# QA over unstructured data

unstractured dataL: txt, pdf

Unstructured data can be loaded from many sources.

Use the LangChain integration hub to browse the full set of loaders.

Each loader returns data as a LangChain Document.

**Documents are turned into a Chat or QA app following the general steps below:**

1. Splitting: Text splitters break Documents into splits of specified size

2. Storage: Storage (e.g., often a vectorstore) will house and often embed the splits

3. Retrieval: The app retrieves splits from storage (e.g., often with similar embeddings to the input question)

4. Output: An LLM produces an answer using a prompt that includes the question and the retrieved splits

**There are different ways to do QA, with different levels of abstraction**
- load_doc > **VectorstoreIndexCreator**
- load_doc > split > store > **RetrievalQA**
- load_doc > split > store > retrive > **load_QA_chain**

In [198]:
import os
from dotenv import load_dotenv, find_dotenv
load_dotenv(find_dotenv())
openai_api_key =  os.getenv("OPENAI_API_KEY")
gpt4all_path = os.getenv("GPT4ALL_PATH")
print(openai_api_key)
print(gpt4all_path)

from langchain.chat_models import ChatOpenAI
llm = ChatOpenAI(model_name="gpt-3.5-turbo", temperature=0)

question = "Why join CSE?"

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
C:\Users\ASUS\AppData\Local\nomic.ai\GPT4All\ggml-model-gpt4all-falcon-q4_0.bin


In [192]:
def print_str_as_blocks(str, char_limit=70) -> str:
    str_split = str.split(" ")
    line = ""
    block = ""
    lines = []
    for i, str in enumerate(str_split):
        line += str
        if len(line) > char_limit:
            line += "\n"
            block += line
            line = ""
        else:
            line += " "
        if i == len(str_split)-1:
            block+=line
        if "\n" in str:
            block += line
            line = ""
    print(block)

### **VectorstoreIndexCreator**

In [109]:
# 1) load Document
from langchain.document_loaders import WebBaseLoader
loader = WebBaseLoader("https://cse.hkust.edu.hk/admin/welcome/")
data = loader.load()

In [110]:
from langchain.document_loaders import WebBaseLoader
from langchain.indexes import VectorstoreIndexCreator
from langchain.embeddings import OpenAIEmbeddings
# Document loader
loader = WebBaseLoader("https://cse.hkust.edu.hk/admin/welcome/")
# Index that wraps above steps
embedder = OpenAIEmbeddings(openai_api_key=openai_api_key)
index = VectorstoreIndexCreator(embedding=embedder).from_loaders([loader])
# Question-answering
question = "Why join HKUST?"
index.query(question)

' HKUST offers six undergraduate programs, popular research postgraduate programs, and is consistently ranked among the top-30 in Computer Science and Information Systems in the world. It is a research-oriented, student-centered Department with internationally recognized faculty, extensive links with the industry, and state-of-the-art computing infrastructure. It also has a new campus opening in 2022 that will provide collaboration and integration for both research and education between campuses.'

### **RetreivalQA**
- How the vectorstore is created is up to the programmer
- How Documents are retrieved is customized
- How retrieved Documents are presented to the LLM is abstracted

In [111]:
# 1) load Document
from langchain.document_loaders import WebBaseLoader
loader = WebBaseLoader("https://cse.hkust.edu.hk/admin/welcome/")
data = loader.load()
# 2) Split
from langchain.text_splitter import RecursiveCharacterTextSplitter
text_splitter = RecursiveCharacterTextSplitter(chunk_size = 500, chunk_overlap = 0)
all_splits = text_splitter.split_documents(data)
# 3) Store 
from langchain.vectorstores import Chroma
from langchain.embeddings import OpenAIEmbeddings
vectorstore = Chroma.from_documents(documents=all_splits,embedding=OpenAIEmbeddings())

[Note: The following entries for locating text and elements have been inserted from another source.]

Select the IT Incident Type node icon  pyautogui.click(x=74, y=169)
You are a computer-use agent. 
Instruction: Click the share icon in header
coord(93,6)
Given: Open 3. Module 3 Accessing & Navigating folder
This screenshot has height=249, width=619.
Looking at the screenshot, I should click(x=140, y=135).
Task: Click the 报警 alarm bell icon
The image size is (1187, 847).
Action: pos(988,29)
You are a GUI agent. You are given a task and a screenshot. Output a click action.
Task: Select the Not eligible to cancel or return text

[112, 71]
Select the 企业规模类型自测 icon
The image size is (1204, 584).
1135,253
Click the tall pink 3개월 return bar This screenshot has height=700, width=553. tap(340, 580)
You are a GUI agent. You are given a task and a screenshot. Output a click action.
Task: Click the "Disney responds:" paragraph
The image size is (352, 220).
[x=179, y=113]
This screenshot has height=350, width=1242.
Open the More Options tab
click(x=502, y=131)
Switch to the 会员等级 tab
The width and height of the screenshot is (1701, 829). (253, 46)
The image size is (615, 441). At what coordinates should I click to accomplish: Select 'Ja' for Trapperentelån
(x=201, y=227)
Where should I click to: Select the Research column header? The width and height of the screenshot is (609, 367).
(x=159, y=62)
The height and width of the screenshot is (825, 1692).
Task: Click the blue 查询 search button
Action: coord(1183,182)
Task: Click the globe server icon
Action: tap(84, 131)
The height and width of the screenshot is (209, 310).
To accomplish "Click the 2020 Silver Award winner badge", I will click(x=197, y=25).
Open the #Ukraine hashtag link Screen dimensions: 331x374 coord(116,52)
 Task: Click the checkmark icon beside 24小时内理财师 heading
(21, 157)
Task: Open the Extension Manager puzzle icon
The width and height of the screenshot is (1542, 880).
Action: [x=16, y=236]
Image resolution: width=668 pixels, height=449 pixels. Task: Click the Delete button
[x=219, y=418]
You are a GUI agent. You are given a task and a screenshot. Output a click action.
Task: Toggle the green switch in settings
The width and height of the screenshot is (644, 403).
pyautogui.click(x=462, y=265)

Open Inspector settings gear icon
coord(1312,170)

Basic usage of RetrievalQA

In [189]:
from langchain.chains import RetrievalQA
qa_chain = RetrievalQA.from_chain_type(llm,retriever=vectorstore.as_retriever())
ans = qa_chain({"query": question})
print_str_as_blocks(ans['result'])

There are several reasons why you might consider joining the Department
of Computer Science and Engineering (CSE) at HKUST. 

Firstly, CSE is consistently ranked among the top 30 in Computer Science and Information
Systems in the world. This indicates the high quality of education and research
opportunities available at the department.

Secondly, CSE is a research-oriented department with internationally recognized faculty.
This means that you will have the opportunity to engage in cutting-edge
research and work with experts in the field.

Additionally, CSE has extensive links with the industry, providing you with opportunities
for internships, collaborations, and networking. This industry connection
can enhance your career prospects and provide real-world experience.

Furthermore,
CSE offers state-of-the-art computing infrastructure, ensuring that you
have access to the necessary tools and resources for your studies and research.

Lastly,
CSE is known for its innovative teaching metho

Customizing prompt in RetrievalQA 👍

In [196]:
# Build prompt
from langchain.prompts import PromptTemplate
template = """Use the following pieces of context to answer the question at the end. 
If you don't know the answer, just say that you don't know, don't try to make up an answer. 
Use exactly three sentences with (sentence number) at the front. For example: (1) CSE means... .
Always say "thank you!" at the end of the answer. 
{context}
Question: {question}
Helpful Answer:"""
QA_CHAIN_PROMPT = PromptTemplate(input_variables=["context", "question"],template=template,)

# Run chain
qa_chain = RetrievalQA.from_chain_type(llm,
                                       retriever=vectorstore.as_retriever(),
                                       chain_type_kwargs={"prompt": QA_CHAIN_PROMPT})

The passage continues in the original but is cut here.